"'What do you do?' I say, 'I create crisis,'"

In 1983, after graduating from Skidmore College, Fithian spent a year following Abbie Hoffman, founder of the anti-war Youth International Party (a.k.a. the Yippies), tending his garden and "picking his brain." Three years later, a coalition of activists outraged by the CIA's covert wars in Central America hired her to organize a blockade of the agency's Langley, Virginia, headquarters that ended with 600 arrests. She hit the streets with fellow protesters—including the black-clad anarchist kids she calls "the smashy smashies"—to disrupt the World Trade Organization's 1999 meeting in Seattle. And in 2005, she teamed up with fellow radicals and former Black Panthers to launch Common Ground Relief, a group that rebuilt houses while clashing with police in the devastated Lower Ninth Ward of post-Katrina New Orleans. "When people ask me, 'What do you do?' I say, 'I create crisis,'" Fithian told me. "Because crisis is the leading edge where change is possible."

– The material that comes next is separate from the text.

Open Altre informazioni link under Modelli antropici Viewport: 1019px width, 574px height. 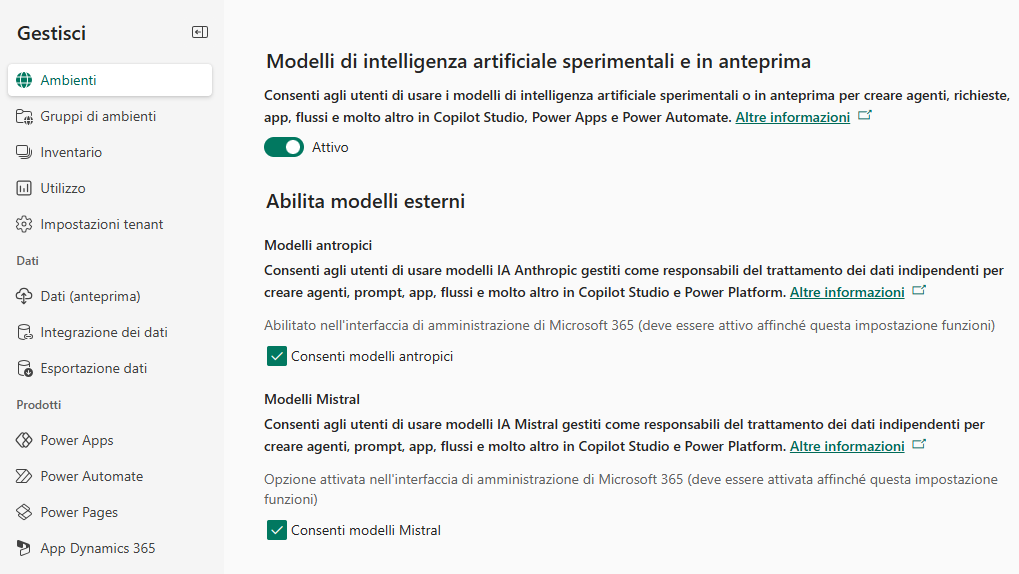point(847,292)
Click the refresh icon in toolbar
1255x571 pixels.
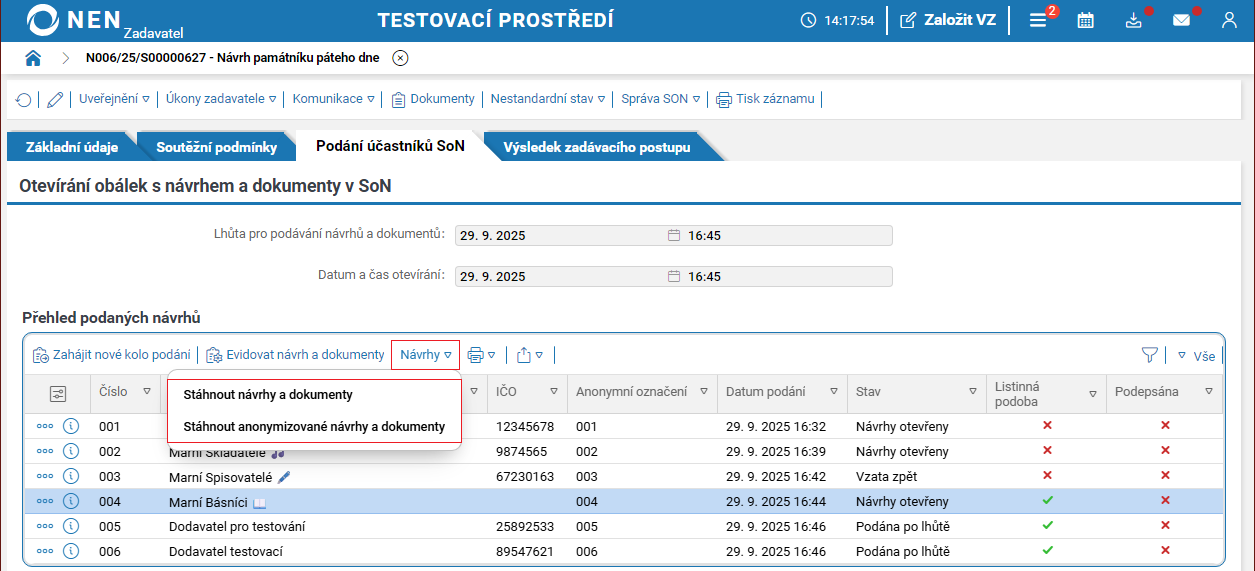[x=23, y=99]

Fithian's résumé has made her a target for people hoping to discredit the nascent Occupy movement. In a single week this past October, conservative activist Andrew Breitbart ran nine stories on his website painting her as an anarchist bent on "the total annihilation of the American political and economic system." In fact, Fithian has a long history working with mainstream groups such as the Service Employees International Union (SEIU). But Max Berger, an organizer of Occupy's moderate wing who cut his teeth working for Howard Dean's 2004 presidential campaign, sees her credibility with young radicals as crucial. "Nobody is going to say that what Lisa does is not badass," he says, "so she is in a very strategically important position of teaching kids who want to be badass to be smart."